Santana Lisgelia, Lovejoy John F, Kiebzak Gary, Day Jason, Atanda Alfred, Mandel David
Anesthesiology and Pain Management, Nemours Children's Hospital, Orlando, USA.
Orthopedics and Sports Medicine, Nemours Children's Hospital, Orlando, USA.
Cureus. 2019 Aug 27;11(8):e5498. doi: 10.7759/cureus.5498.
Introduction Assessment and management of postoperative pain in the pediatric population after anterior cruciate ligament (ACL) surgery can be challenging; the optimal approach to pain control remains controversial. Recent studies show that use of intraoperative nerve blocks may reduce the need for opioids to control pain in the postoperative period. However, it is unclear which block type is most beneficial in the pediatric outpatient setting. This study compared effectiveness of pain control among three different pain management strategies.

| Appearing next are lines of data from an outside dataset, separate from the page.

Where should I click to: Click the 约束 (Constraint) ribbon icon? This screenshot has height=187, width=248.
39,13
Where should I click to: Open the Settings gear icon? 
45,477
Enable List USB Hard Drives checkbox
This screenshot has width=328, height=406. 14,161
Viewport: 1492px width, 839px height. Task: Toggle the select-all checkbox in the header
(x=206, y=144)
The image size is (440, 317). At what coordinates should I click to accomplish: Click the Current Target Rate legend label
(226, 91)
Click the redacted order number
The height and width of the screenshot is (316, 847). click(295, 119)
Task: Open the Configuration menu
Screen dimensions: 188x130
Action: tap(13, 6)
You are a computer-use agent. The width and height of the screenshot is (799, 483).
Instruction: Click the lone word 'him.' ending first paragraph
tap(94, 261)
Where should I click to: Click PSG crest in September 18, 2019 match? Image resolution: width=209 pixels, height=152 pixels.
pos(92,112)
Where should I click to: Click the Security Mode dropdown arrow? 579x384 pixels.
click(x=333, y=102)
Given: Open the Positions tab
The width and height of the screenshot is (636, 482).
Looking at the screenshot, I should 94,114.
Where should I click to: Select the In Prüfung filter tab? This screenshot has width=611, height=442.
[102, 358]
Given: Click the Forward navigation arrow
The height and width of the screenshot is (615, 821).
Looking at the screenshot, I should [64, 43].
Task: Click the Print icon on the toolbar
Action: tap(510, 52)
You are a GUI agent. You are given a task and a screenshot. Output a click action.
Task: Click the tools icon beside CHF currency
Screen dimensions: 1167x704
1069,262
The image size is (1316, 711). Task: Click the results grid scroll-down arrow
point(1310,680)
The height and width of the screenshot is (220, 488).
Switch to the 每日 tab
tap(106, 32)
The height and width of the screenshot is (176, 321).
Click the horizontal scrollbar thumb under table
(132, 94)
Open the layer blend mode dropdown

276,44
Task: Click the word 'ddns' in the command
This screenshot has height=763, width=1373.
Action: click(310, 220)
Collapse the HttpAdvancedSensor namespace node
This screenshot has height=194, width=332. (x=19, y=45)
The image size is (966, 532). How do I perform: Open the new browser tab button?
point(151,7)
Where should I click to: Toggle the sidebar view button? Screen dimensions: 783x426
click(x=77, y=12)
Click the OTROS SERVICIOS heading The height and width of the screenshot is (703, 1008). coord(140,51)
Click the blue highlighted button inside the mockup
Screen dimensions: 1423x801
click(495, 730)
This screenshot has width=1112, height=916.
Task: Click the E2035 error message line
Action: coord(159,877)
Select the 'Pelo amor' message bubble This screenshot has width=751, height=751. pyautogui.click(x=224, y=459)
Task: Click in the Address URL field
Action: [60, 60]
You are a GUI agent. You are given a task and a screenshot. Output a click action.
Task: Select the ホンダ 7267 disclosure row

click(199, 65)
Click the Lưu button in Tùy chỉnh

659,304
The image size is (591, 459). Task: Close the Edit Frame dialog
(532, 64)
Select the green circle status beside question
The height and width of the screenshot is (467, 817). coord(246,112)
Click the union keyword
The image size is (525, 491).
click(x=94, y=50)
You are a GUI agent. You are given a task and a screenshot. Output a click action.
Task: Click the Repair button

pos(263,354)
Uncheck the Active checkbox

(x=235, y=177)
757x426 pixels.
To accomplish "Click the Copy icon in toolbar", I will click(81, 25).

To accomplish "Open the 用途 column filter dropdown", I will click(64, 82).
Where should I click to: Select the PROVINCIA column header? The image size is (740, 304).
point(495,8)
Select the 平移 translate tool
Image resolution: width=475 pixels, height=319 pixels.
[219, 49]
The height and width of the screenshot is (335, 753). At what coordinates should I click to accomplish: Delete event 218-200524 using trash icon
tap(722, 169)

Methods We retrospectively reviewed charts of patients aged 12-17 years who received an elective ACL reconstruction between 2013 and 2017. The three groups were femoral nerve block, combined femoral and sciatic block, and intraarticular injection of bupivacaine (n = 50 per group). The primary variable was postoperative pain scores (visual analog scale 1-10) in the postanesthesia care unit (PACU). Results Less than 50% of patients in the combined nerve block group had opioids intraoperatively or in the PACU compared with nearly 100% of patients in the other two groups (p < 0.0001). Also, for patients receiving opioids, the total intraoperative morphine equivalents and PACU pain scores (all patients) were significantly less in the combined block group (p < 0.001). For patients receiving opioids in the PACU, the total morphine equivalents were significantly higher in the intraarticular injection group compared with the nerve block groups (p < 0.0001). Conclusion Patients in the combined femoral and sciatic nerve block group had significantly better pain scores in the PACU with less cumulative morphine equivalent consumption compared with the femoral nerve block group and the intraarticular injection group.
引言 小儿前交叉韧带(ACL)手术后疼痛的评估与管理具有挑战性;疼痛控制的最佳方法仍存在争议。最近的研究表明,术中使用神经阻滞可能会减少术后控制疼痛所需的阿片类药物用量。然而,在小儿门诊环境中哪种阻滞类型最有益尚不清楚。本研究比较了三种不同疼痛管理策略在疼痛控制方面的效果。
方法 我们回顾性分析了2013年至2017年间接受择期ACL重建手术的12至17岁患者的病历。三组分别为股神经阻滞、股神经和坐骨神经联合阻滞以及关节腔内注射布比卡因(每组n = 50)。主要变量是麻醉后护理单元(PACU)中的术后疼痛评分(视觉模拟量表1 - 10)。
结果 与其他两组近100%的患者相比,联合神经阻滞组术中或在PACU使用阿片类药物的患者不到50%(p < 0.0001)。此外,对于使用阿片类药物的患者,联合阻滞组术中吗啡当量总量和PACU疼痛评分(所有患者)显著更低(p < 0.001)。对于在PACU使用阿片类药物的患者,关节腔内注射组的吗啡当量总量显著高于神经阻滞组(p < 0.0001)。
结论 与股神经阻滞组和关节腔内注射组相比,股神经和坐骨神经联合阻滞组患者在PACU的疼痛评分显著更好,累积吗啡当量消耗量更少。